© Guy Vallancien LinkedIn / iStock
Dans une tribune publiée lundi par Les Echos, le chirurgien propose de mettre fin à la liberté d’installation des médecins et au paiement à l’acte, « deux totems d’une médecine dite “libérale” qui ne l’est plus depuis qu'elle est conventionnée ».
Selon lui, ce modèle ne permet plus de répondre aux besoins du système de santé, notamment en matière de répartition territoriale des praticiens.
La liberté d’installation « obère la répartition harmonieuse des médecins dans les territoires », estime-t-il, plaidant pour une régulation géographique comparable à celle existant pour les pharmaciens ou les infirmiers.
« Pourquoi dérogeraient-ils à l’obligation géographique et populationnelle de bon sens », interroge-t-il, ajoutant que les médecins réfractaires pourraient exercer « hors du système conventionnel ».
Sur le plan économique, Guy Vallancien juge les honoraires à l’acte « inflationnistes ». Il propose de les remplacer par une rémunération fondée sur la capitation et des contrats à la demi-journée d’exercice, afin que les médecins effectuent seulement « les seuls actes pertinents tout en les plaçant là où les besoins sont ».
Réorganisation globale du système de soins
Au-delà de ces mesures, l’académicien appelle à une refonte plus large du système de santé, qu’il considère comme désorganisé malgré un effectif global important.
Plus de 2 millions de professionnels participent aujourd’hui aux soins en France, rappelle-t-il, estimant qu’il n’existe « nulle raison de s’inquiéter d’une pénurie » à condition de revoir l’organisation.
L’urologue décrit un système « obèse », marqué par une multiplication des structures et des centres de décision, ainsi que par des règles administratives qu’il juge inadaptées. Il pointe également une « dualité public-privé délétère » et des outils numériques « mal adaptés ».
Pour y remédier, Guy Vallancien propose la création de véritables systèmes régionaux de prévention, de soins et de réadaptation, réunissant l’ensemble des professionnels de santé, avec une évaluation annuelle par l’État.

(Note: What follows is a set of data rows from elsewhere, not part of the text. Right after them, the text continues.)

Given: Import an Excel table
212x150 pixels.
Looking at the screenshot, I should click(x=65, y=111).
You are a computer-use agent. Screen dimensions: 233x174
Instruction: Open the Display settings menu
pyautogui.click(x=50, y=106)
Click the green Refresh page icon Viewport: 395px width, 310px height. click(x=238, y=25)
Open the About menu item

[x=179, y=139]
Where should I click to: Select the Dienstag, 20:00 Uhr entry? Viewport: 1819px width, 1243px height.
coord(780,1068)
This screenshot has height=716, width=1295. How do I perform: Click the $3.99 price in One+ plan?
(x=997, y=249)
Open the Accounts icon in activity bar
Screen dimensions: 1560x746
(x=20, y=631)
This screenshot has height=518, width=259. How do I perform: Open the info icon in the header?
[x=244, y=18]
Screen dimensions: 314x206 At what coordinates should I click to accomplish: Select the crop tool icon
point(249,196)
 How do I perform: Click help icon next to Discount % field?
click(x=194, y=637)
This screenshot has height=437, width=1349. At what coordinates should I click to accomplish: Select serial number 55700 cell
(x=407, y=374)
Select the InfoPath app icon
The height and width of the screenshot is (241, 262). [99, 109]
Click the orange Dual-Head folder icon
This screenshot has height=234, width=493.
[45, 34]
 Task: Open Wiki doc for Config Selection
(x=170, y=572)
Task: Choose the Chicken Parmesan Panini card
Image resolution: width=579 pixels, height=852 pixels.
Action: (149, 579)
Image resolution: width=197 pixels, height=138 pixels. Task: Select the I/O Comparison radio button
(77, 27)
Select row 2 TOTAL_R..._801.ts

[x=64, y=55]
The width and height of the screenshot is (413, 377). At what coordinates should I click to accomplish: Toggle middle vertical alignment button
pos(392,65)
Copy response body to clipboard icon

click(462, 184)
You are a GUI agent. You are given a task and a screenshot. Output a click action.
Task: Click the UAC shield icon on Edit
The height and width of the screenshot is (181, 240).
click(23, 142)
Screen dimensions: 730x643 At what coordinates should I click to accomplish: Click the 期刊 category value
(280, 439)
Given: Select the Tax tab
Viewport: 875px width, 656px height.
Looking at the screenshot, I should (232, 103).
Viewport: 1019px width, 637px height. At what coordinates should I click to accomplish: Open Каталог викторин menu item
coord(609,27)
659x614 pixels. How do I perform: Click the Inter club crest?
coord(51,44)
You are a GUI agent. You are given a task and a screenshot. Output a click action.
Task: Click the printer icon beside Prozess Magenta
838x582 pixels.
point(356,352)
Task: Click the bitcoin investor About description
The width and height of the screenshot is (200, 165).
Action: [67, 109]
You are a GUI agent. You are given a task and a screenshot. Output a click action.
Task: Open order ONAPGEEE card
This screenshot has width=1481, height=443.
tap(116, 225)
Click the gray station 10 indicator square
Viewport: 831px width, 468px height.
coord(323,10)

Plus de partage de compétences
Il plaide aussi pour une nouvelle « hiérarchie » des soins, dans laquelle les infirmiers prendraient en charge les pathologies bénignes, avec capacité de diagnostic et de prescription, tandis que les médecins généralistes deviendraient des « maîtres d’œuvre » de l’équipe soignante, et non plus des « prescripteurs à tout-va ».
Selon lui, le recours systématique au médecin « ne tient plus la route » à l’ère des outils numériques d’aide à la décision.
Enfin, il anticipe une montée en puissance de l’hospitalisation ambulatoire et à domicile, rendue possible par les progrès médicaux, et appelée à réduire les capacités d’hospitalisation complète.
https://www.whatsupdoc-lemag.fr/article/le-medecin-de-demain-quel-poste-dans-la-team-soins
Dans cette tribune, Guy Vallancien appelle les candidats à l’élection présidentielle à dépasser les « poncifs habituels » et à affronter « les lobbys et les vieilles habitudes tenaces », pour transformer un système qu’il juge « au bord de l’asphyxie ».